The suit states that the Clearlake ordinance “completely prohibits qualified medical marijuana patients from cultivating and, arguable, possessing the medicine they need for their personal medical use in accordance with State Law.”
Included is the ordinance's definition of cultivation, which it states “is the planting, growing, harvesting, drying, processing, or storage of one or more marijuana plants or any part thereof in any location.”

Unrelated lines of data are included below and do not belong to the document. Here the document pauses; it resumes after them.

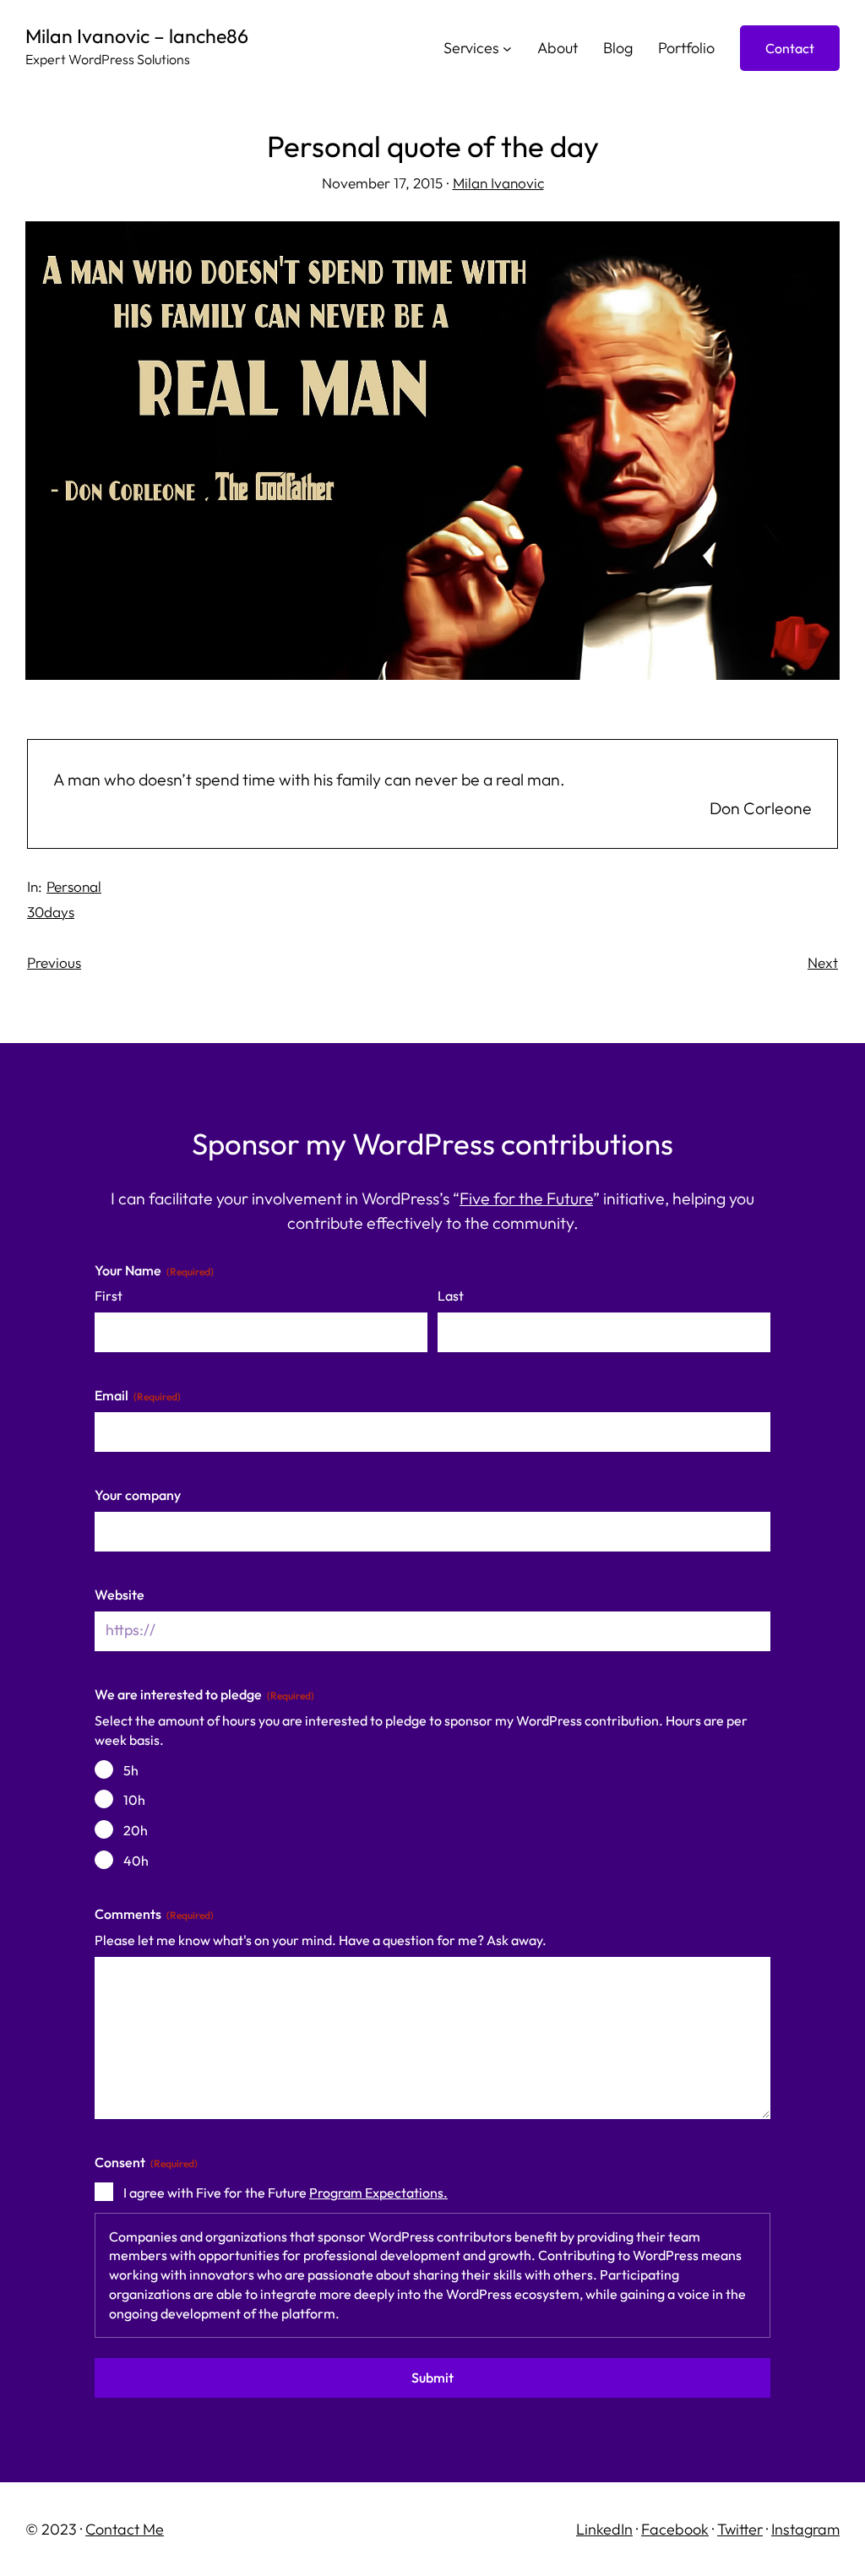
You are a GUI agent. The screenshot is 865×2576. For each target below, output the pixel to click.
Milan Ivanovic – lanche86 (136, 36)
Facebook (675, 2529)
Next (823, 962)
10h (134, 1799)
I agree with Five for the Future (285, 2192)
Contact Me (124, 2529)
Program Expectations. (378, 2192)
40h (136, 1860)
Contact (789, 48)
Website (119, 1594)
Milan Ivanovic (498, 183)
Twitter (740, 2529)
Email (138, 1395)
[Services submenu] (507, 48)
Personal (73, 886)
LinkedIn (604, 2529)
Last (451, 1295)
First (108, 1295)
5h (131, 1770)
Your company (138, 1494)
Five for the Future (526, 1198)
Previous (54, 962)
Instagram (805, 2529)
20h (135, 1830)
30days (50, 912)
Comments (154, 1913)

At the Feb. 26 Clearlake City Council meeting, the mention of “storage” in that passage of the ordinance was raised by numerous marijuana advocates, as well as Councilman Bruno Sabatier, as a concern as it related to possessing the drug.
At that time, Jones explained that the language – including the reference to storage – was part of an accepted definition that has been used by other cities.
In a written statement, Elford called the Clearlake ordinance “extremely cruel” as well as illegal.
“Both the state electorate and legislature have stated that medical marijuana patients may cultivate the medicine they need for their personal medical use,” he said. “This ordinance conflicts with both the spirit and letter of California law, so it should be struck down as preempted by those laws.”
If he doesn't win in Lake County Superior Court, Elford indicated in his statement that he intends to appeal the ruling to the First Appellate District.
That court is not bound by the Third Appellate District decision in Maral v. City of Live Oak, which upheld the Sacramento Valley city of Live Oak to ban medical marijuana cultivation. The city was sued by patient James Maral.
A year ago this month, the California Supreme Court denied a petition filed by Elford to hear the Maral case, upholding the Third Appellate District decision.
In a March 2014 statement on the Supreme Court’s petition denial, Cal NORML said that the Maral decision didn't preclude the possibility of future challenges to cultivation bans in another appellate district, but the organization noted that plaintiffs in such cases would face difficult odds in light of the Supreme Court decision not to hear the Maral suit.
The Spittler case is the third suit Elford has filed in Lake County on behalf of marijuana patients.
Currently, he is representing a group of plaintiffs who sued the county of Lake last year over former Sheriff Frank Rivero's warrantless searches of properties in the Clearlake Oaks and Spring Valley areas and abatement of marijuana grows found there.
Elford also sued the county of Lake in 2012 on behalf of Don Merrill and three anonymous plaintiffs over an interim marijuana cultivation ordinance, which resulted in a temporary injunction that delayed the ordinance's implementation to the start of 2013.
In the spring of 2013, the county filed a motion to dismiss the case, which was dropped that June. A local judge ruled later in the year that Merrill was not entitled to the more than $155,000 in legal fees that court documents indicated he was seeking.
In related news, a signature gathering effort has reportedly been under way since the city of Clearlake's marijuana cultivation ordinance was passed in order to place a referendum on the city ballot.
Phillipe said she was notified by referendum proponents of the effort. She said they have until 5 p.m. Thursday, March 26, to submit the necessary petitions.